When ordering sequentially (publicly), [people] order more types of beer per table – in essence opting for variety.
If people choose beer that nobody has chosen just to convey uniqueness, they will probably end up with a beer that they don’t really want or like. Those who made their choices out loud, were not as happy with their selections as those who made their choices privately.
With one exception – the first person to choose out loud was unencumbered by the choices of others, and their satisfaction was not impaired.
In a second experiment with wine, Dan also looked at the impact of personality traits.
What we found was a correlation between the tendency to order alcoholic beverages that were different from what other people at the table had chosen and a personality trait called “need for uniqueness.”
That makes sense.
People are sometimes willing to sacrifice the pleasure they get from a particular consumption experience in order to project a certain image to others.
I think social media has demonstrated this in spades in the years since the book was written.
In other cultures – where the need for uniqueness is not considered a positive trait – people who ordered aloud in public would try to portray a sense of belonging to the group and express more conformity in their choices.
In Hong Kong, participants were more likely to select the same item as the people ordering before them.
Dan’s advice is to plan your order before the waiter arrives, and stick to it, no matter what anyone else orders.
- You could even announce your order to the table beforehand.
Of course, this assumes that we will be going back to restaurants after Covid.
Standard economics assumes that we are rational. And even if we make a wrong decision from time to time, we will quickly learn from our mistakes either on our own or with the help of “market forces.”
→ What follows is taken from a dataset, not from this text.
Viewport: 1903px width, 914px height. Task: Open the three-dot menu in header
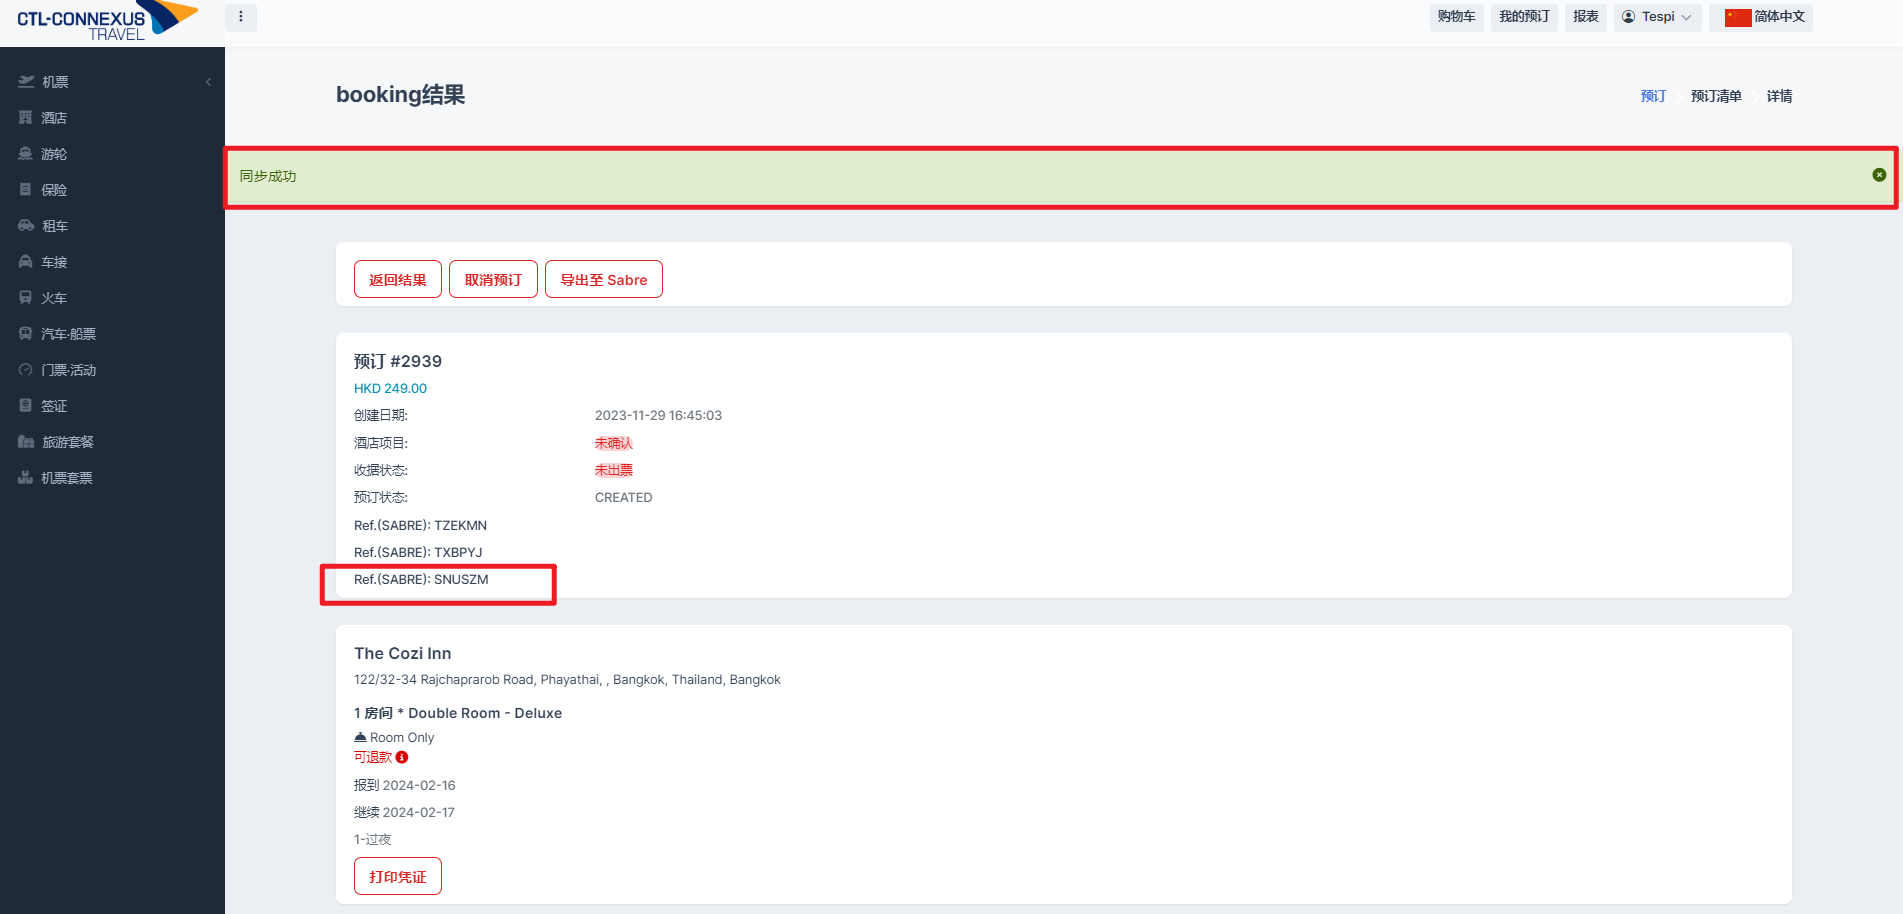(241, 17)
Clearly, as Dan has shown, we are far from rational.
- And we need economics which reflects that – behavioural economics to match with behavioural finance.
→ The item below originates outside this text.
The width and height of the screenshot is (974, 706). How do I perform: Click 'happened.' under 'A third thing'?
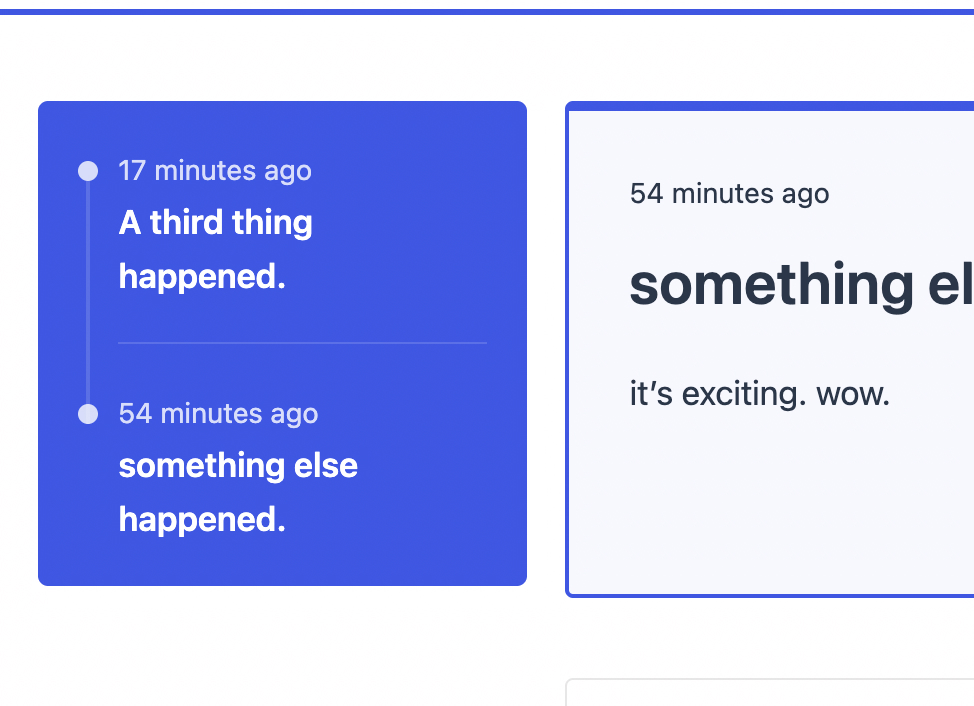click(202, 276)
One of the main differences between standard and behavioral economics [is the] concept of “free lunches.” Economic theory asserts that there are no free lunches – if there were any, someone would have already found them and extracted all their value.
But in behavioural economists, context and emotion mean that people make mistakes.
Why not develop new strategies, tools, and methods to help us make better decisions and improve our overall well-being?
Which is the point of behavioural finance – to develop rules that will protect you against the biggest investing mistakes.
Dan uses the example of inadequate retirement savings.
- People are short-term thinkers – they procrastinate and prefer immediate benefits to those in the future.
My answer is mandatory retirements savings, but Dan prefers “save more tomorrow” from Richard Thaler (of Nudge fame).
When new employees join a company, they are asked to make about what percentage of their paycheck to invest in their company’s retirement plan. They are also asked what percentage of their future salary raises they would be willing to invest in the retirement plan.
It’s easier to sacrifice this hypothetical money, so contributions should be larger.
- In a test, savings rates gradually increased from 3.5% to 13.5% (over a few years).
Dan’s main lessons are:
- We are pawns in a game whose forces we largely fail to comprehend. We usually think of ourselves as sitting in the driver’s seat, but, alas, this perception has more to do with our desires than with reality.
- We are limited to the tools nature has given us, and the natural way in which we make decisions is limited by the quality and accuracy of these tools.
- Although irrationality is commonplace, it does not necessarily mean that we are helpless. We can try to be more vigilant, or use technology to overcome our inherent shortcomings.
- Policymakers could consider how to design their policies and products so as to provide free lunches.
That’s it – we’ve finished the book.
- It’s been fund to revisit after quite a few years away – I hope you got something out of it, too.
I’ll be back with a summary of the four articles in a few weeks.